Genetic algorithm-based optimization of helical gear pair with non-standard center distances: validated through FEA and strain gauge technique

In mechanical systems, helical gears are essential for transmitting power and motion between parallel shafts. Optimizing key parameters like addendum, center distance, tooth profile, and material selection is critical to improve performance and durability. Multi-objective optimization using genetic algorithm (MOO-GA) is employed in this research to optimize the design of innovative non-standard center distance helical gear pairs. The MOO-GA approach optimizes for three main objectives simultaneously: (i) balancing tooth root strength to maximize load-carrying capacity, (ii) optimizing the specific sliding ratio during tooth engagement and disengagement (approach and recess actions) for reduced noise and improved meshing efficiency, and (iii) maximizing the sum of the addendum modification coefficients. MOO-GA iteratively searches for optimal solutions by manipulating key design variables (x1 and x2), leading to consistent convergence and significant addendum modifications. Finite element analysis (FEA) with ANSYS software is used to evaluate how optimization reduces tooth stress.

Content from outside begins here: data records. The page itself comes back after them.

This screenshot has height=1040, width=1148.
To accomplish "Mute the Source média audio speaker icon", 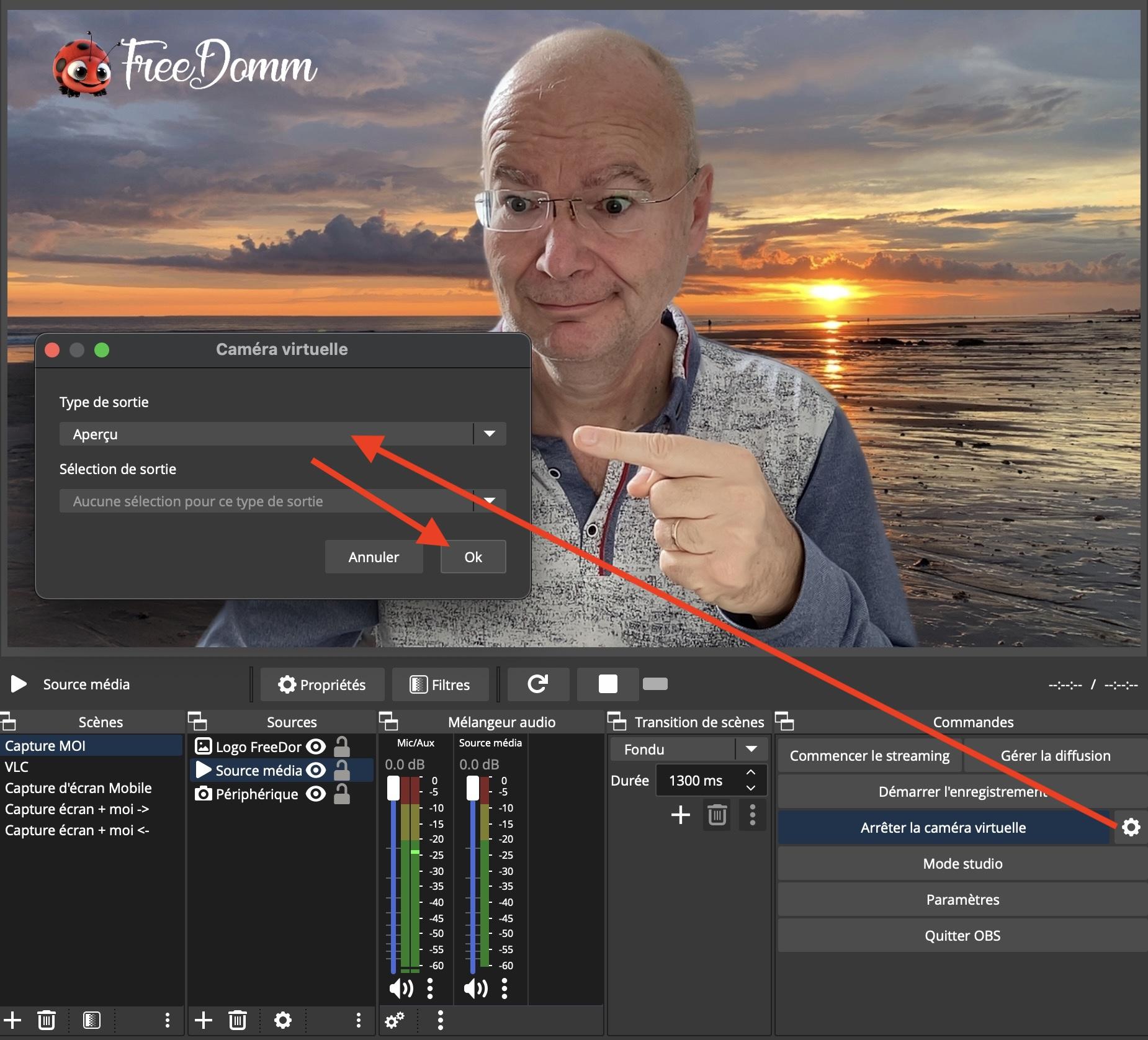I will (475, 988).
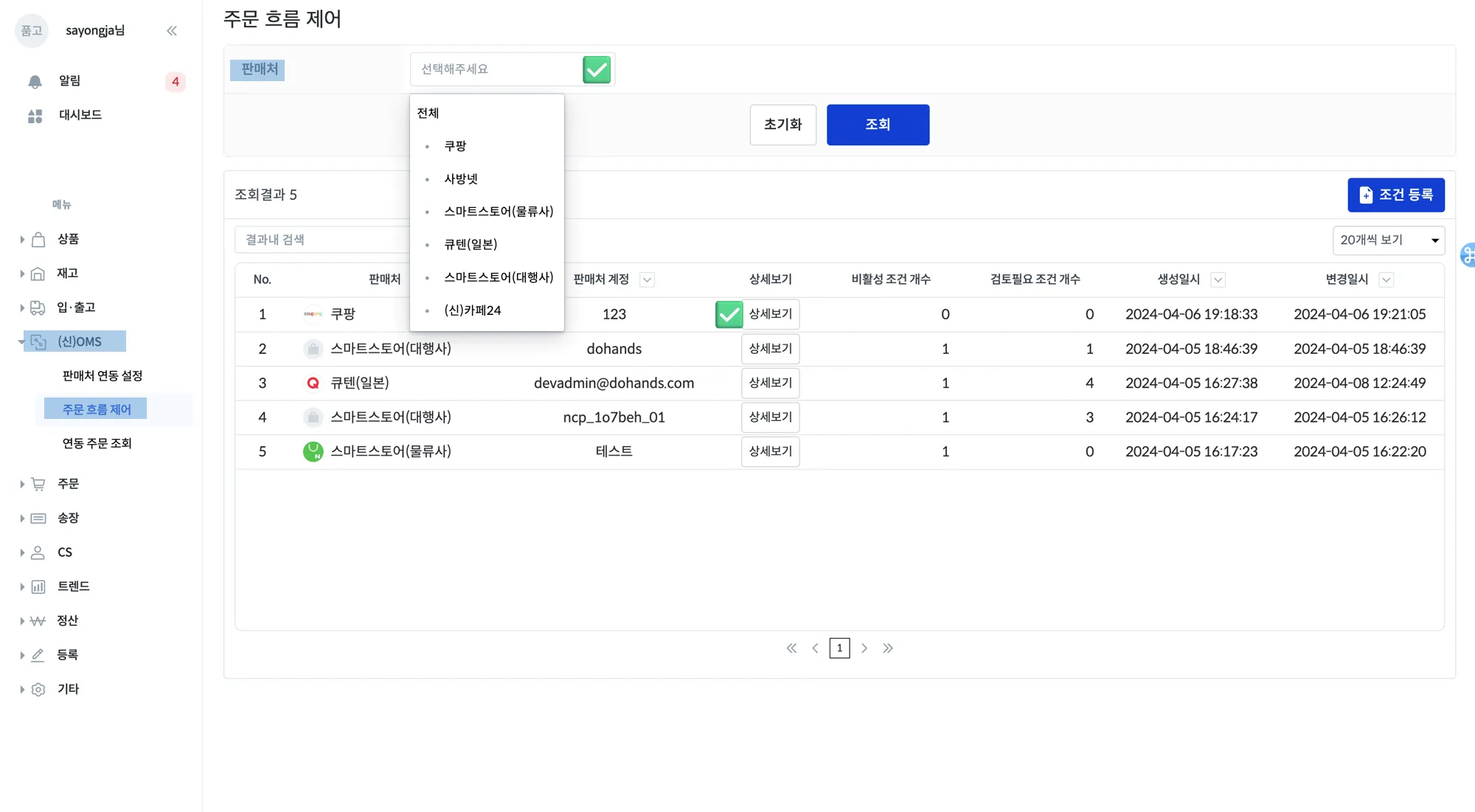Open the alerts bell icon

click(x=35, y=82)
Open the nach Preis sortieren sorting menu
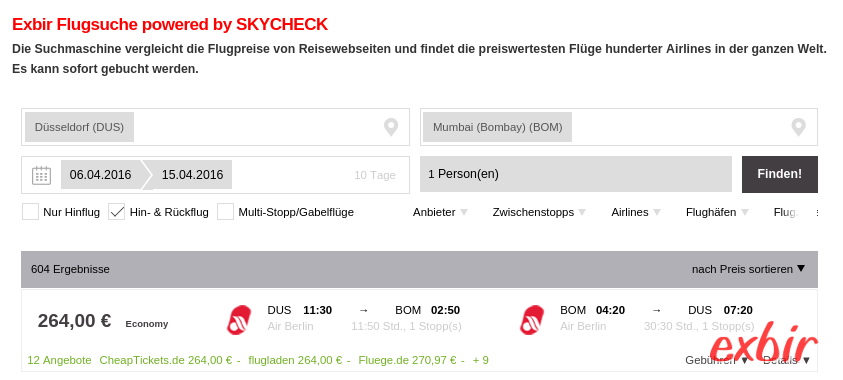 [x=748, y=269]

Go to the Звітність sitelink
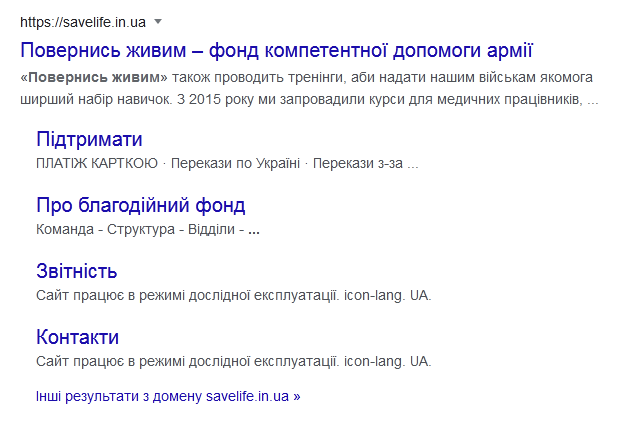[x=76, y=271]
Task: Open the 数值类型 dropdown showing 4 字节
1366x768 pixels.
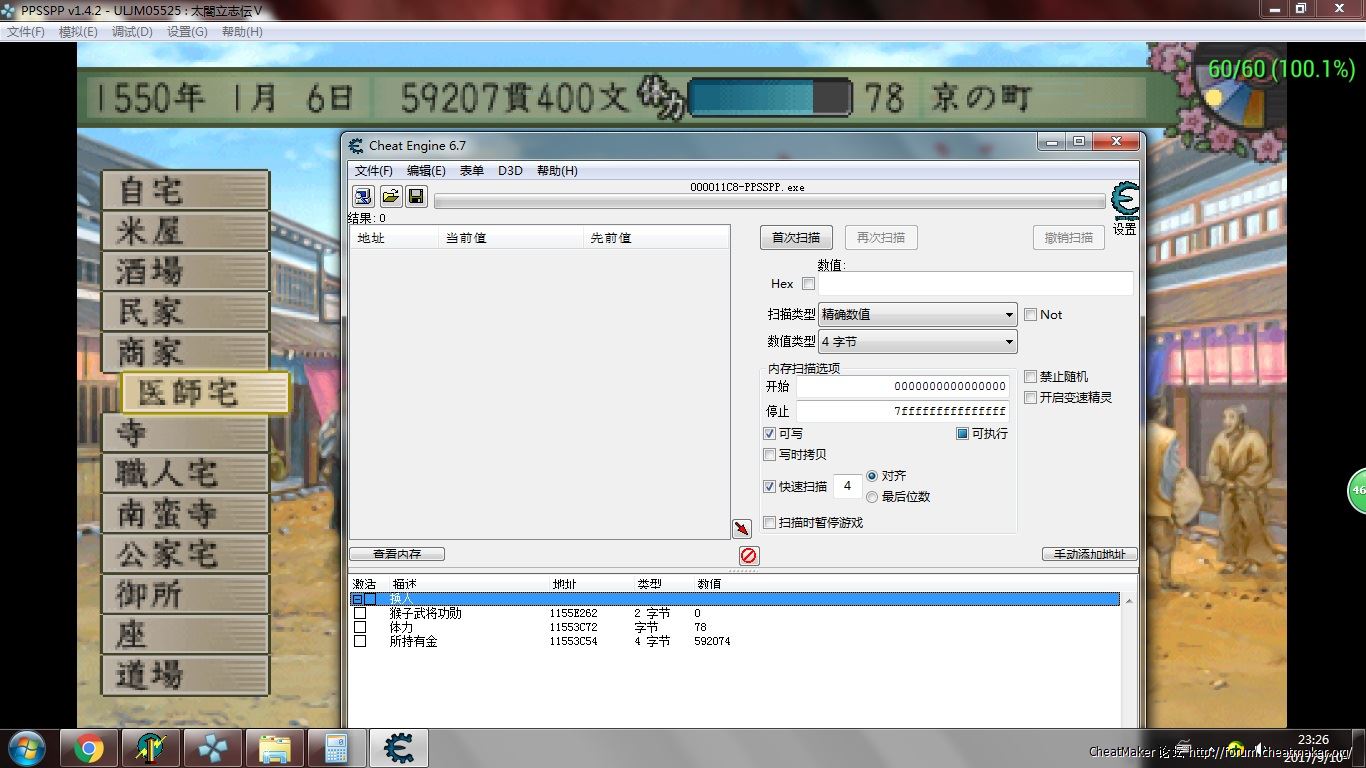Action: click(x=917, y=342)
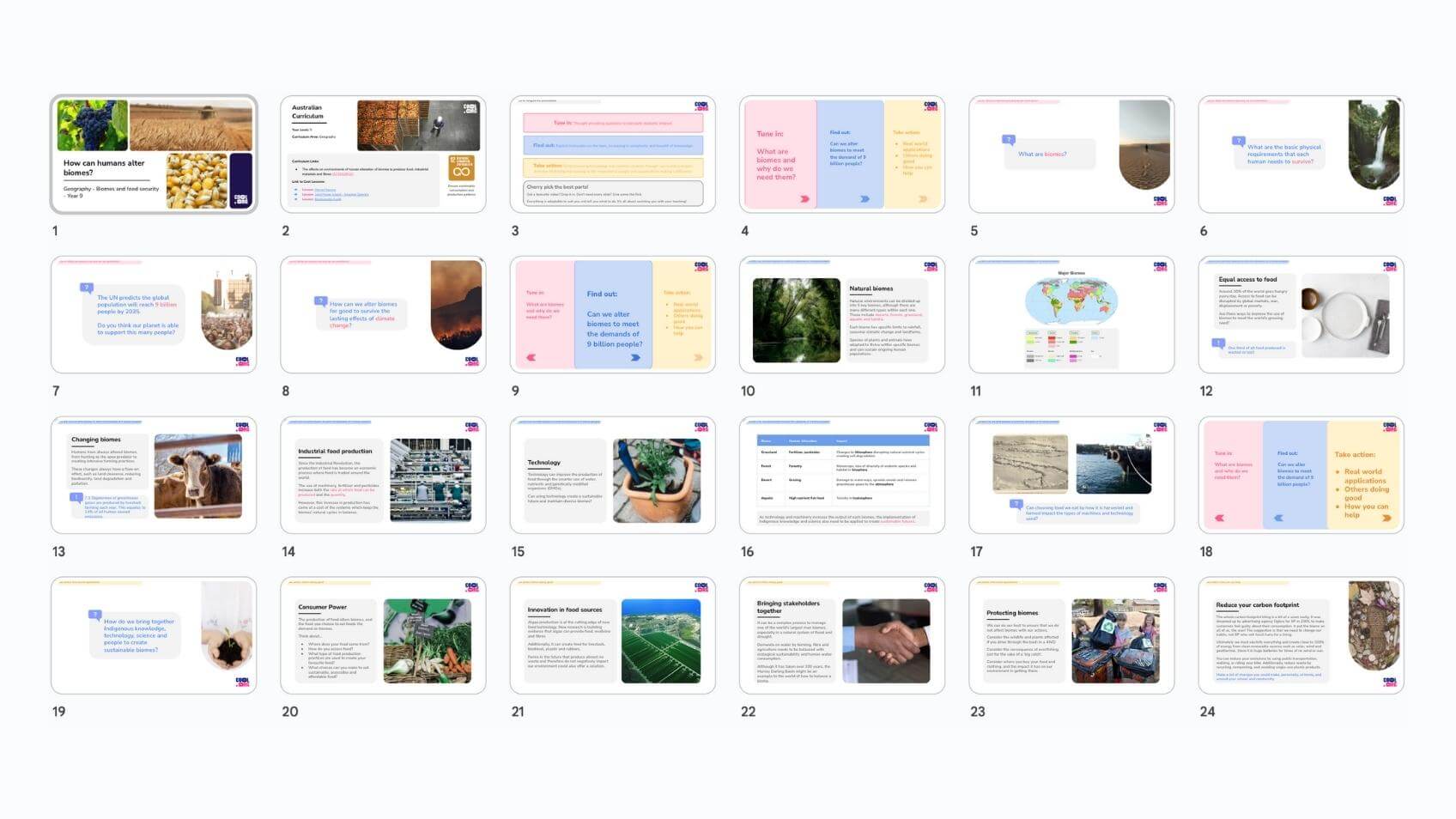Select the UN population prediction slide

tap(154, 314)
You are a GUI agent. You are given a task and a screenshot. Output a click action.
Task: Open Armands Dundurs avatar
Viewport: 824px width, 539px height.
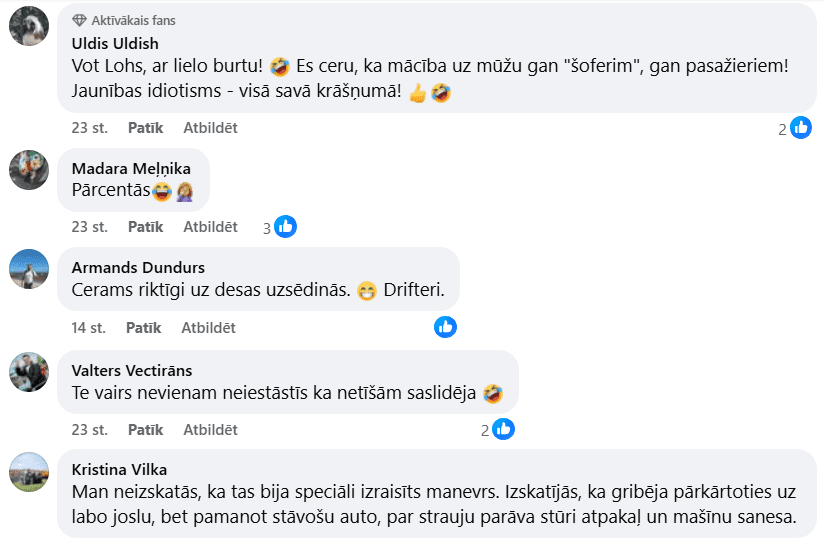(x=29, y=269)
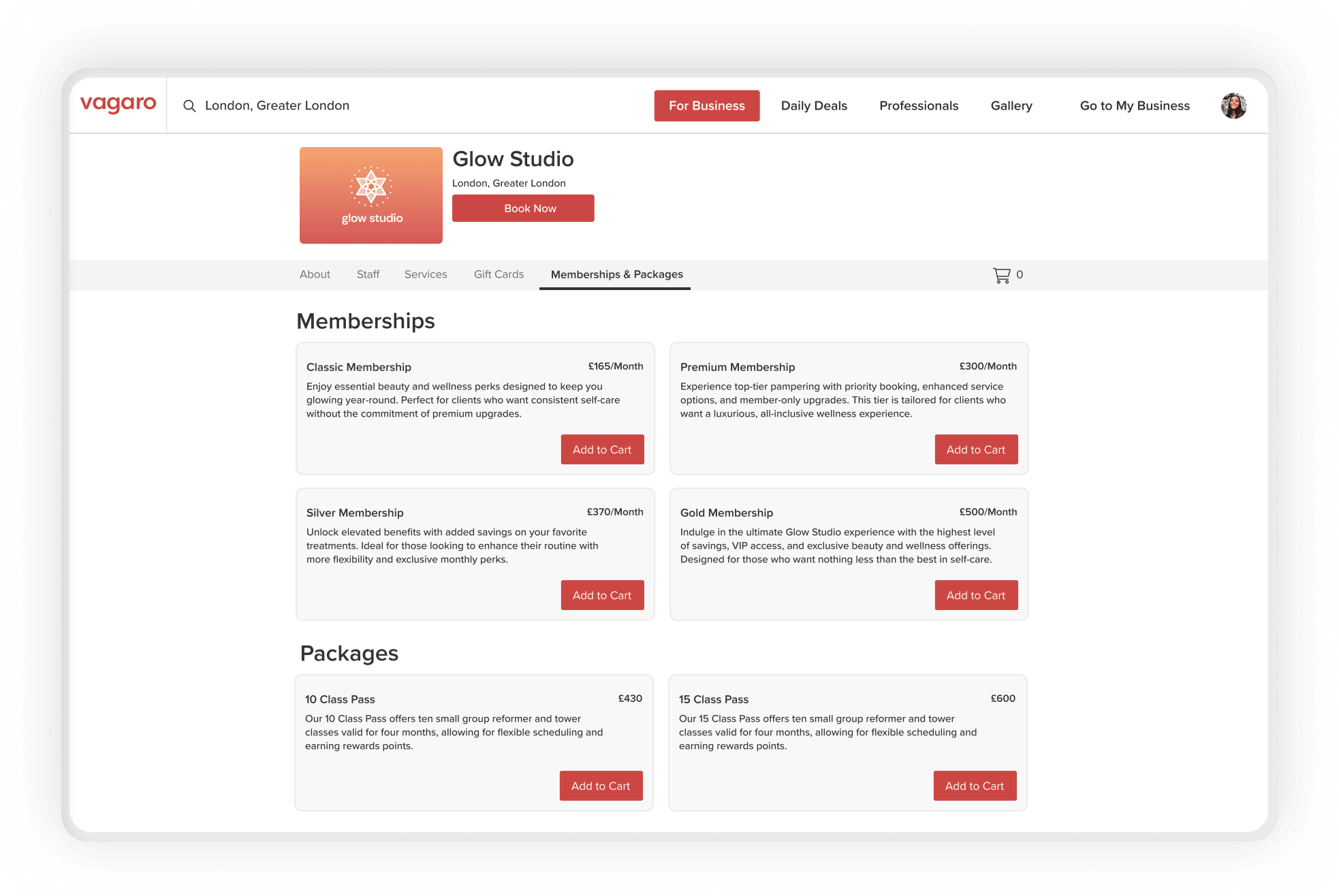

Experimental strain gauge technique involves strategically placing strain gauges on gear teeth identified by the FEA model. These strain gauges directly measure real-world strain under load, validating the predicted strains from FEA. Validation with a real-time CAD model confirms the optimized design exhibits reduced tooth root stress and contact stress compared to helical gear pairs with standard distance. The research demonstrates the effectiveness of MOO-GA in creating superior helical gear designs that meet performance requirements and potentially offer weight and space savings. Strain gauge validation strengthens confidence in FEA results and provides valuable data for further optimization refinement.